TASK GOAL: Each line from the one that holds "我要爆料 (101, 2511)" to the end of the entries is to be given again exactly. Do not include pictures.

PROVIDED RECORDS:

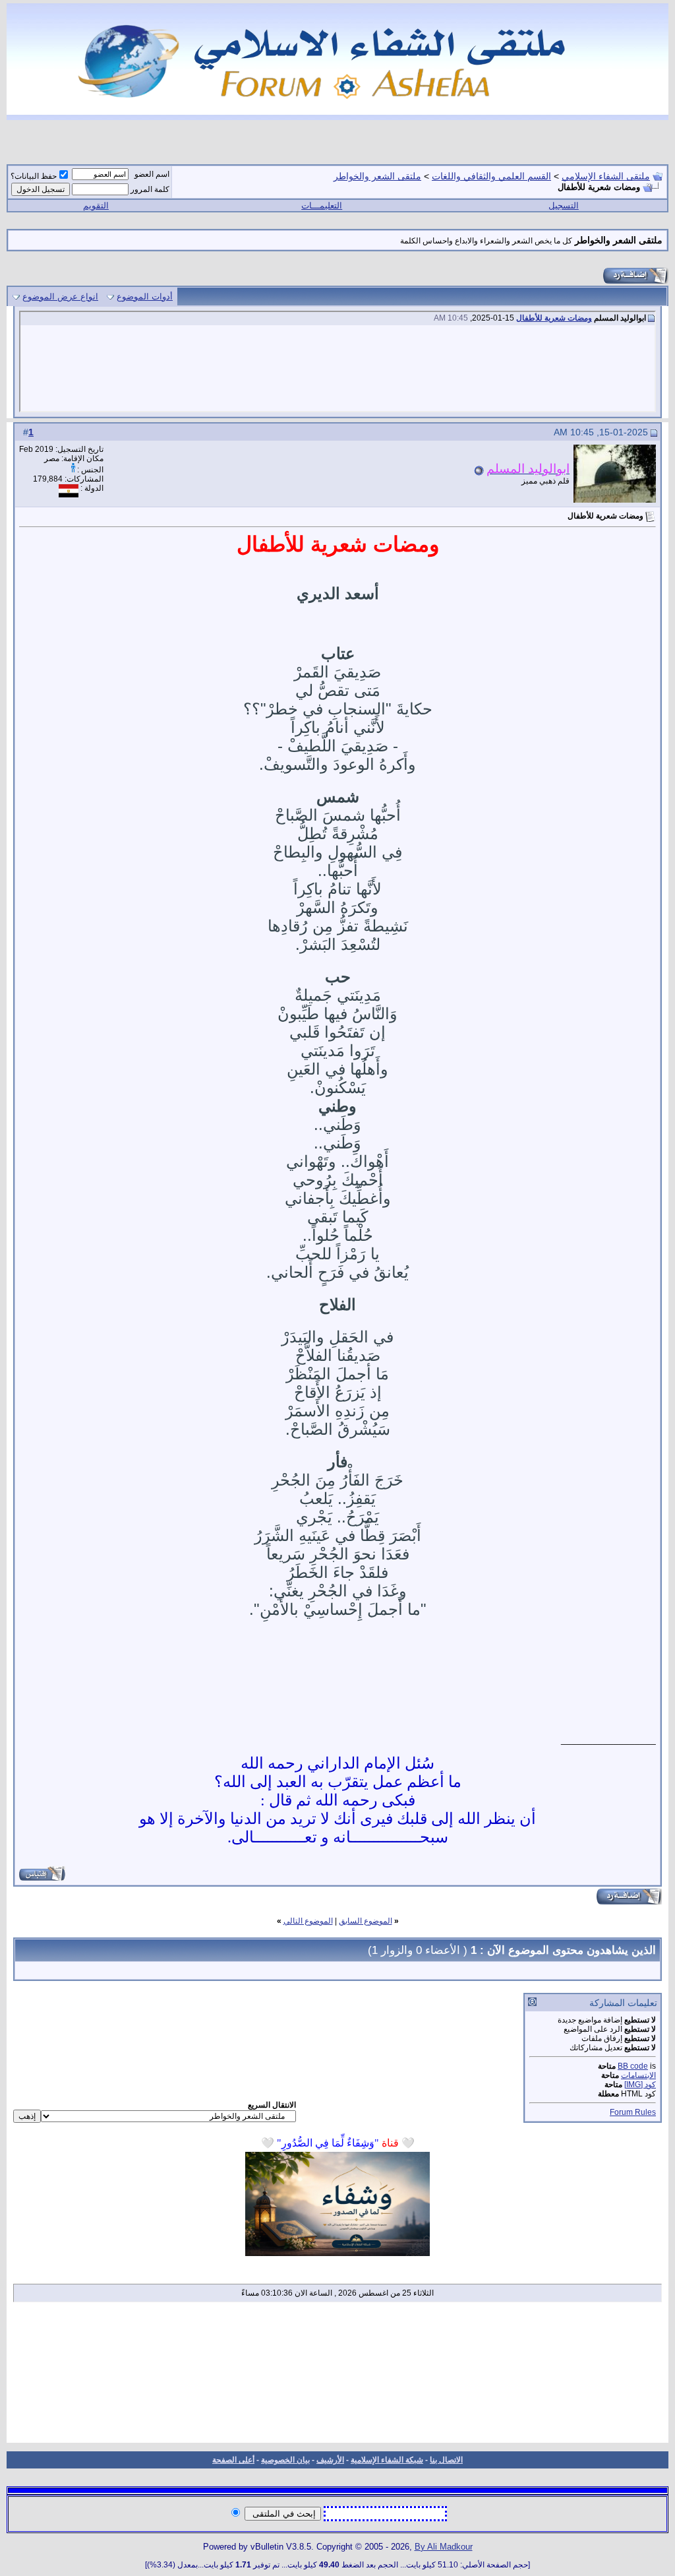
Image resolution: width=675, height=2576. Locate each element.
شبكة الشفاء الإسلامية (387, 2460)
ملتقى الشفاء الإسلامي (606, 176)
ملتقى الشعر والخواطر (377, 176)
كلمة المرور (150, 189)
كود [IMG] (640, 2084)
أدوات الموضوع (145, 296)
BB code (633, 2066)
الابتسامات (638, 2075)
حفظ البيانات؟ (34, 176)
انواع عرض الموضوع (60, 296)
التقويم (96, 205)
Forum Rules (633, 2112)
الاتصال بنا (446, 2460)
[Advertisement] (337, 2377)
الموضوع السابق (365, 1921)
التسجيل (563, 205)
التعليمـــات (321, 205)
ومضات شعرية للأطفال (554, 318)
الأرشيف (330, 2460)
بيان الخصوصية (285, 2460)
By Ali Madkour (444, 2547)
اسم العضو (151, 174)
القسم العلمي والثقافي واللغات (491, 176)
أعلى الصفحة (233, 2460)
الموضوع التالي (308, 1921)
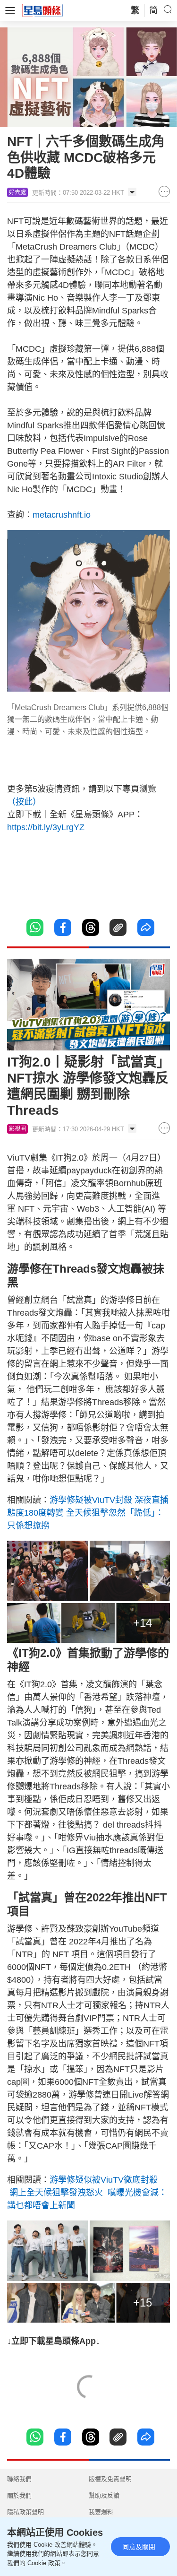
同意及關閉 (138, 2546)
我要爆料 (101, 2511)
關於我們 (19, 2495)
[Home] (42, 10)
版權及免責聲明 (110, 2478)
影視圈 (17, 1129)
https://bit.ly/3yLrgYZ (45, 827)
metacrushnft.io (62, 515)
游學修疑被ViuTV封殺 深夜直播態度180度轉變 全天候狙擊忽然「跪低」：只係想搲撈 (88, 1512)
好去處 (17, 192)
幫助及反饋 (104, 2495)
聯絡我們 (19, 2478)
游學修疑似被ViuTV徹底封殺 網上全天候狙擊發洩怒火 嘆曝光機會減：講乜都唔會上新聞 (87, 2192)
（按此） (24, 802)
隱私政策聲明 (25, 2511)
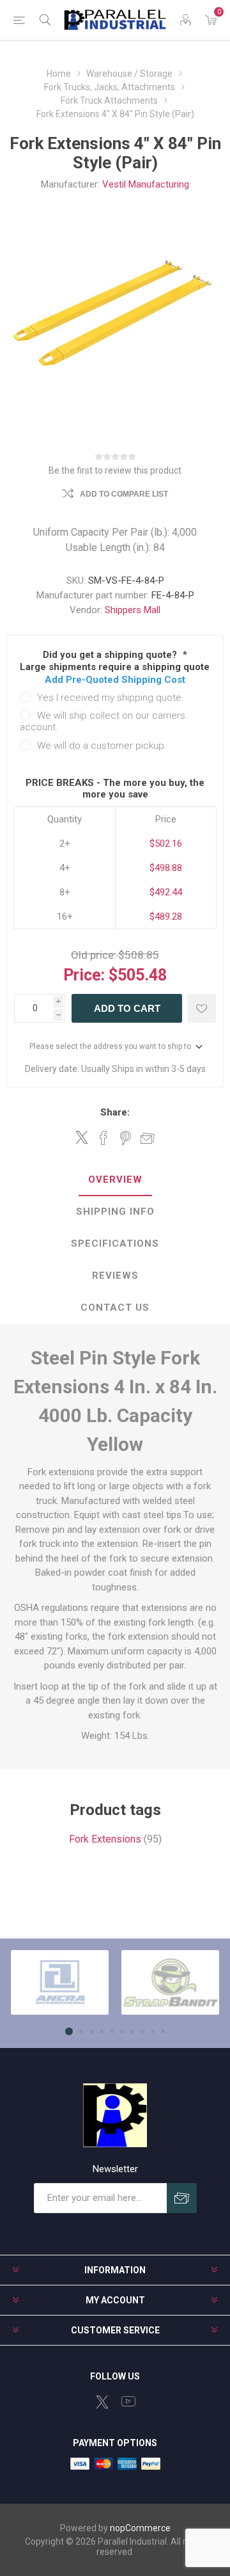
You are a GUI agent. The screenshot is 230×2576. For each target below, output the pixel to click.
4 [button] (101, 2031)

SOLUTION TO THE PROBLEM:
我要爆料 (101, 2511)
關於我們 (19, 2495)
[Home] (42, 10)
版權及免責聲明 (110, 2478)
影視圈 (17, 1129)
https://bit.ly/3yLrgYZ (45, 827)
metacrushnft.io (62, 515)
游學修疑被ViuTV封殺 深夜直播態度180度轉變 全天候狙擊忽然「跪低」：只係想搲撈 (88, 1512)
好去處 (17, 192)
幫助及反饋 (104, 2495)
聯絡我們 (19, 2478)
游學修疑似被ViuTV徹底封殺 網上全天候狙擊發洩怒火 嘆曝光機會減：講乜都唔會上新聞 (87, 2192)
（按此） (24, 802)
隱私政策聲明 (25, 2511)
You are a GUI agent. The screenshot is 230×2576. For each target below, output the pixel to click.
4 [button] (101, 2031)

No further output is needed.